Agora vamos criar dois modelos de lda que irão permitir agrupar os documentos.

In [None]:
import pandas as pd
import numpy as np 
from sklearn.feature_extraction.text import CountVectorizer
from sklearn.decomposition import LatentDirichletAllocation
import scispacy
import spacy
import en_core_sci_lg
import joblib
import os

In [None]:
df = pd.read_csv('dataset_gastric_cancer.csv', sep='#')

In [None]:
def print_top_words(model, vectorizer, n_top_words):
    feature_names = vectorizer.get_feature_names()
    for topic_idx, topic in enumerate(model.components_):
        message = "\nTopic #%d: " % topic_idx
        message += " ".join([feature_names[i]for i in topic.argsort()[:-n_top_words - 1:-1]])
        print(message)
    print()
    
# medium model
nlp=en_core_sci_lg.load(disable=["tagger", "parser", "ner"])
nlp.max_length = 3000000

def spacy_tokenizer(sentence):
    #return word_lemma of non necessary words
    return [word.lemma_ for word in nlp(sentence) if not (word.like_num or word.is_stop or word.is_punct or word.is_space or len(word)==1)]

In [None]:
def create_customize_words(delete_by_frequency=False):
    
    #New stop words list 
    customize_stop_words = [
        'doi', 'preprint', 'copyright', 'org', 'https', 'et', 'al', 'author', 'figure', 'table',
        'rights', 'reserved', 'permission', 'use', 'used', 'using', 'biorxiv', 'medrxiv', 'license', 'fig', 'fig.', 'al.', 'Elsevier', 'PMC',         'CZI','-PRON-', 'usually',
        r'\usepackage{amsbsy', r'\usepackage{amsfonts', r'\usepackage{mathrsfs', r'\usepackage{amssymb', r'\usepackage{wasysym',
        r'\setlength{\oddsidemargin}{-69pt',  r'\usepackage{upgreek', r'\documentclass[12pt]{minimal'
    ]

    if(delete_by_frequency):
        #read words and frequency
        words=pd.read_csv('word__count.csv')

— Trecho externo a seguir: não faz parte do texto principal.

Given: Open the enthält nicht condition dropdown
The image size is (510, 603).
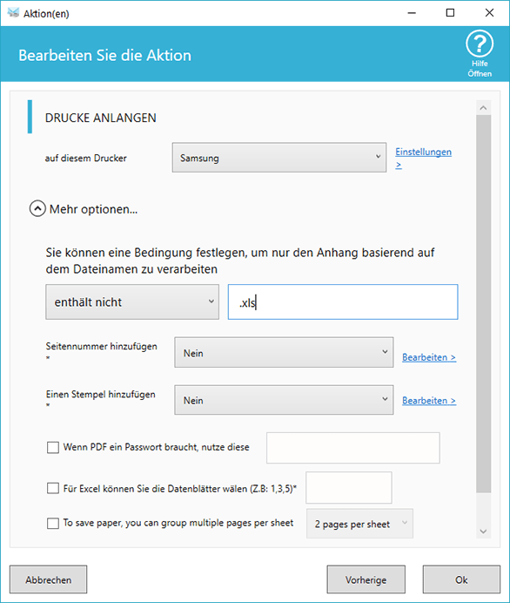Looking at the screenshot, I should (x=132, y=302).
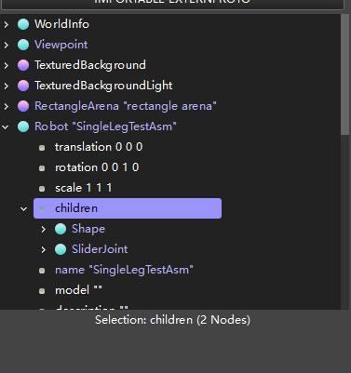
Task: Click the TexturedBackground purple node icon
Action: (x=23, y=65)
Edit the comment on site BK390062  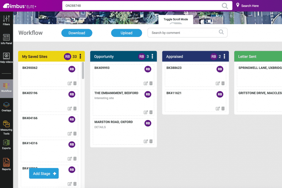pos(70,83)
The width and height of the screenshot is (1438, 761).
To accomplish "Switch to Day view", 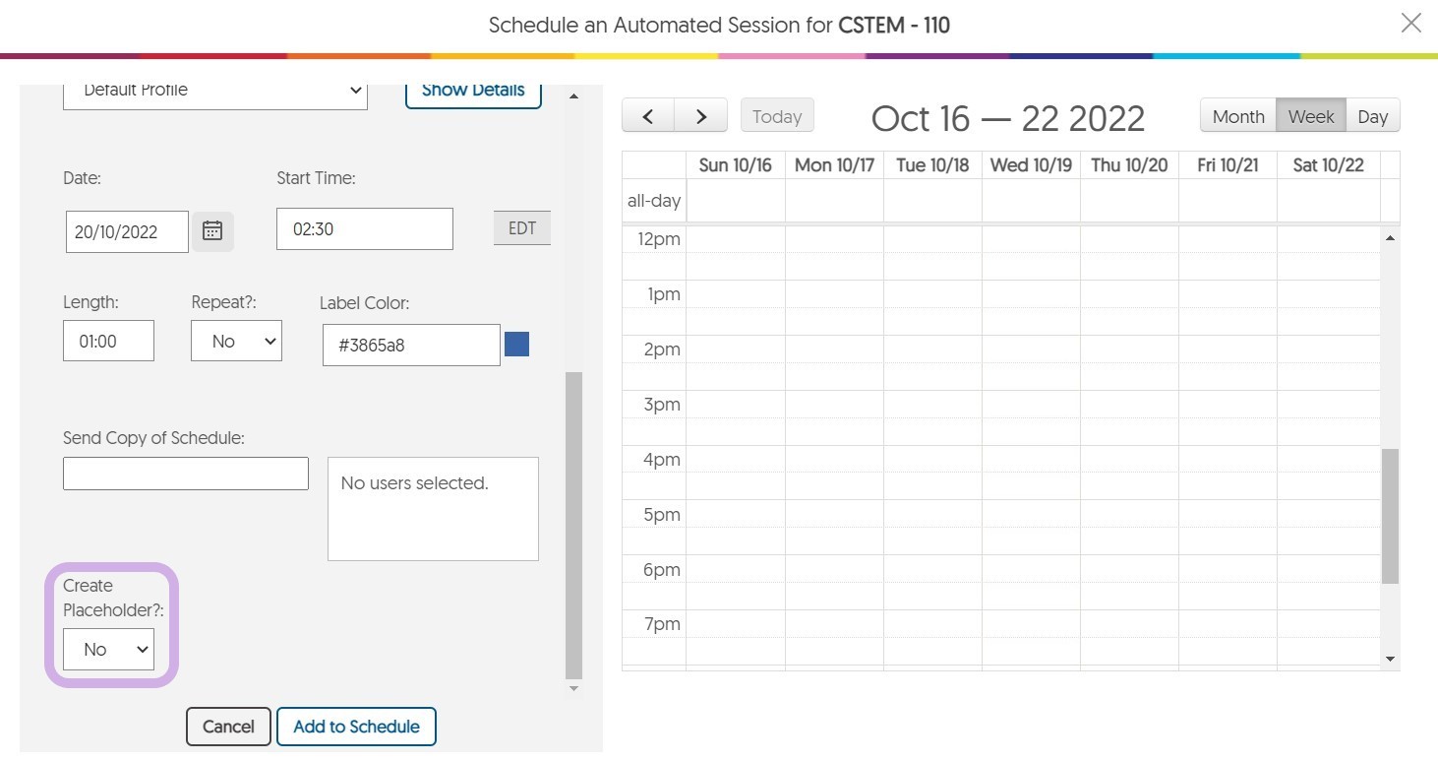I will click(x=1372, y=116).
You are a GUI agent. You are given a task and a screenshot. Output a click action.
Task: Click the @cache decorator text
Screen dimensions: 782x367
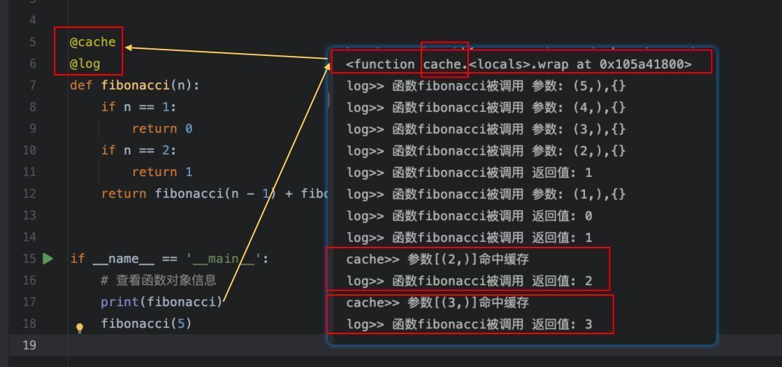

        for index, row in words.iterrows():
            if(row['Frequency']<100 or row['Frequency']>5000): customize_stop_words.append(row['Word'])

    return customize_stop_words

In [None]:
def train_lda(folder_path,delete_by_frequency):
    if(not os.path.isdir(folder_path)):
        os.mkdir(folder_path)

    #New stop words list 
    customize_stop_words = create_customize_words(delete_by_frequency=delete_by_frequency)

    # Mark them as stop words
    for w in customize_stop_words:
        if(not isinstance(w, float)): nlp.vocab[w].is_stop = True

    #Convert a collection of text documents to a matrix of token counts
    vectorizer = CountVectorizer(tokenizer = spacy_tokenizer, min_df=2)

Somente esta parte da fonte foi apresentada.